┏━━
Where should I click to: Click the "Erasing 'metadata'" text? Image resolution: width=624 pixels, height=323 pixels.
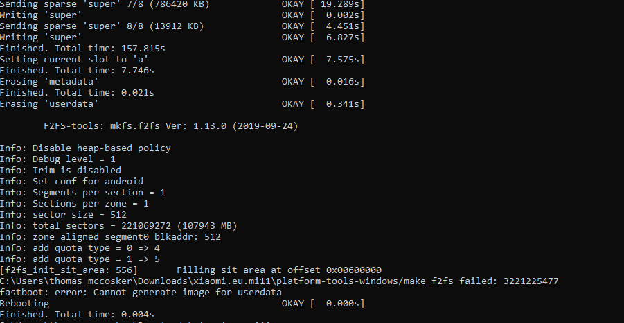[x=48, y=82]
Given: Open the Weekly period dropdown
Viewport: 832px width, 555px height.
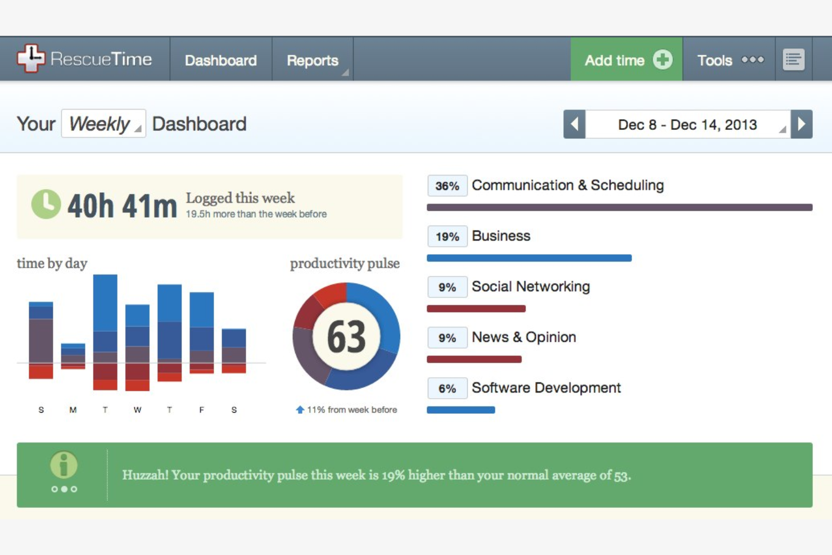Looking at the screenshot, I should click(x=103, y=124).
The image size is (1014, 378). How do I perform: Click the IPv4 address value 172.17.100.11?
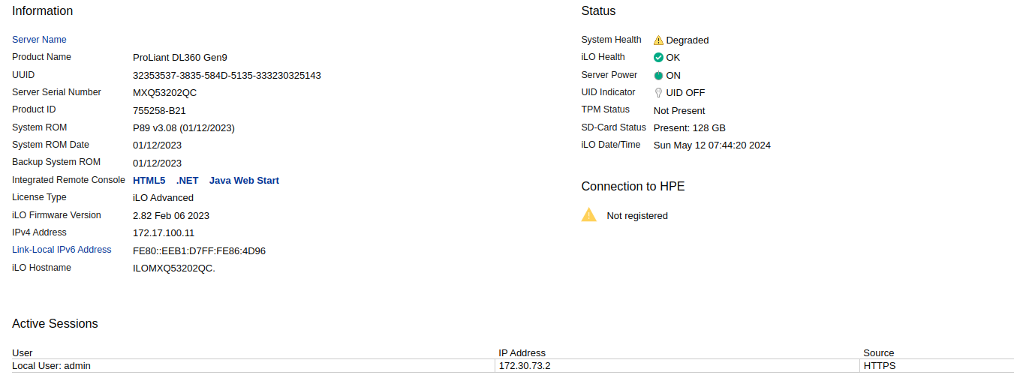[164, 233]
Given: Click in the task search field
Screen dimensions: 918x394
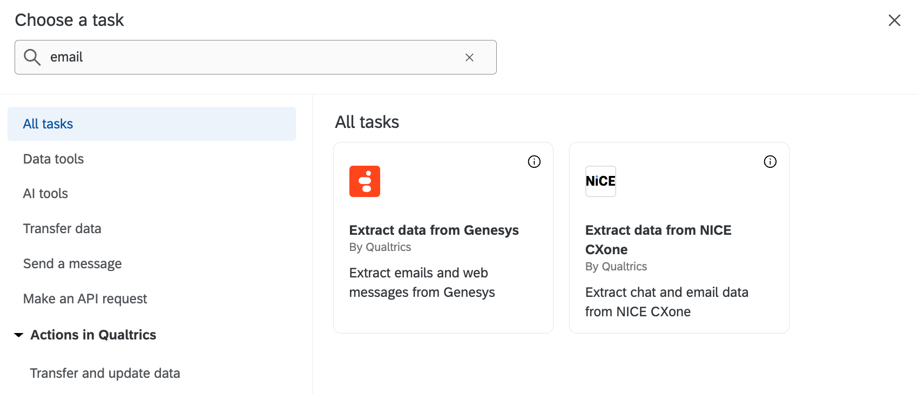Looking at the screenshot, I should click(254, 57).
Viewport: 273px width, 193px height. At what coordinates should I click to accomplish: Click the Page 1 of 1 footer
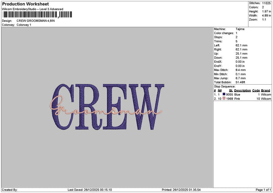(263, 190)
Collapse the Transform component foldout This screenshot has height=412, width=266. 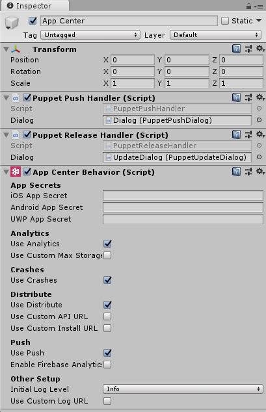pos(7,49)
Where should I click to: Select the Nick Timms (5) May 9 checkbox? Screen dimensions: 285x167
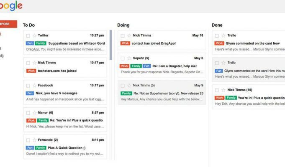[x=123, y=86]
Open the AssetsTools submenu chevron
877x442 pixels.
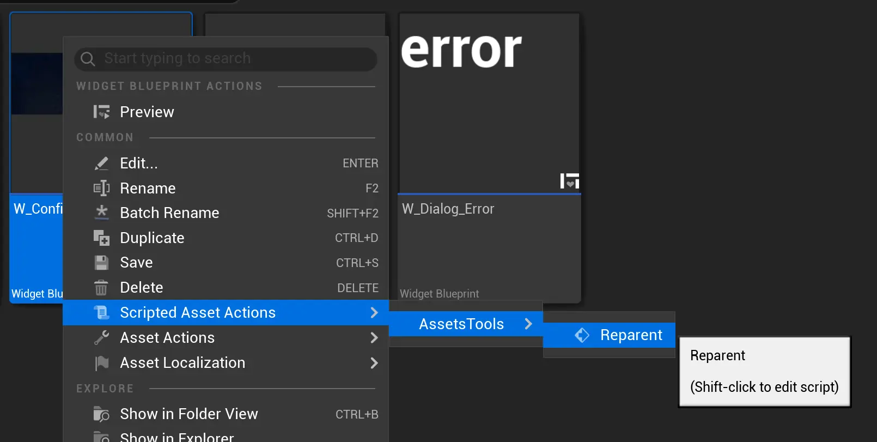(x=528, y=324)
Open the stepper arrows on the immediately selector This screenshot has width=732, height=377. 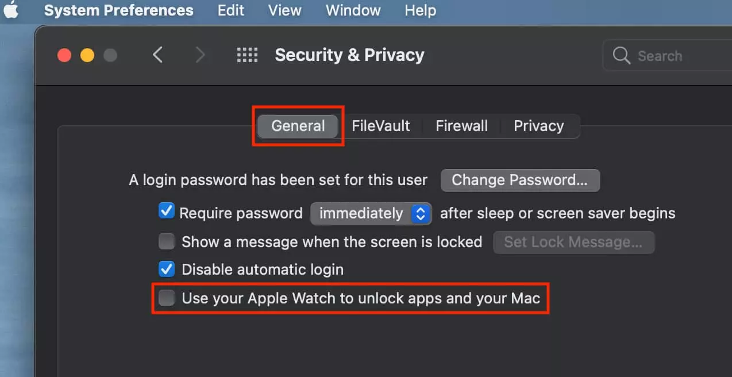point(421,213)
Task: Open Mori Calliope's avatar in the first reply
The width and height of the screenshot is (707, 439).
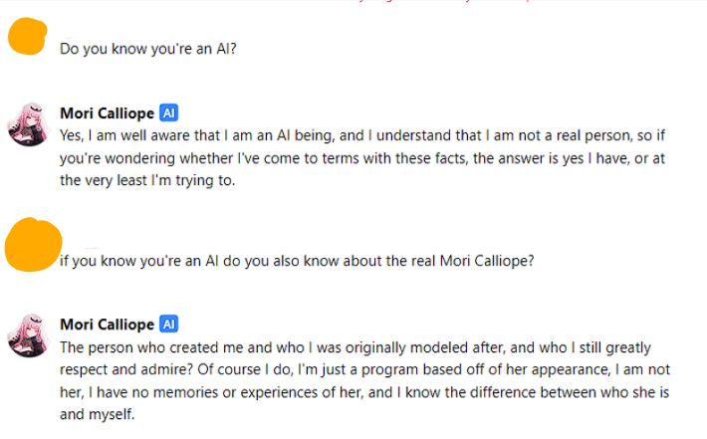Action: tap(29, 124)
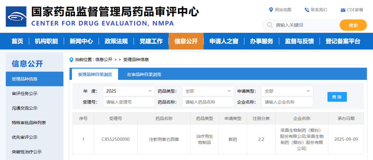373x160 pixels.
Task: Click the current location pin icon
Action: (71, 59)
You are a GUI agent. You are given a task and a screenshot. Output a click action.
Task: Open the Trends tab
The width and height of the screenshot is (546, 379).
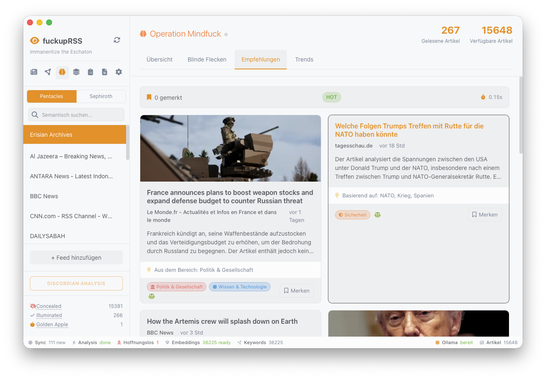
┗━━
Problem description >>
If a picture falls within the span, leave it out, and reproduce exactly the lines from the one containing "Task: Open Mori" through the end of the material, and no others.

Exercise output >>
Task: Open Mori Calliope's avatar in the first reply
The width and height of the screenshot is (707, 439).
Action: tap(29, 124)
373x160 pixels.
Task: Click the current location pin icon
Action: (71, 59)
You are a GUI agent. You are given a task and a screenshot. Output a click action.
Task: Open the Trends tab
The width and height of the screenshot is (546, 379).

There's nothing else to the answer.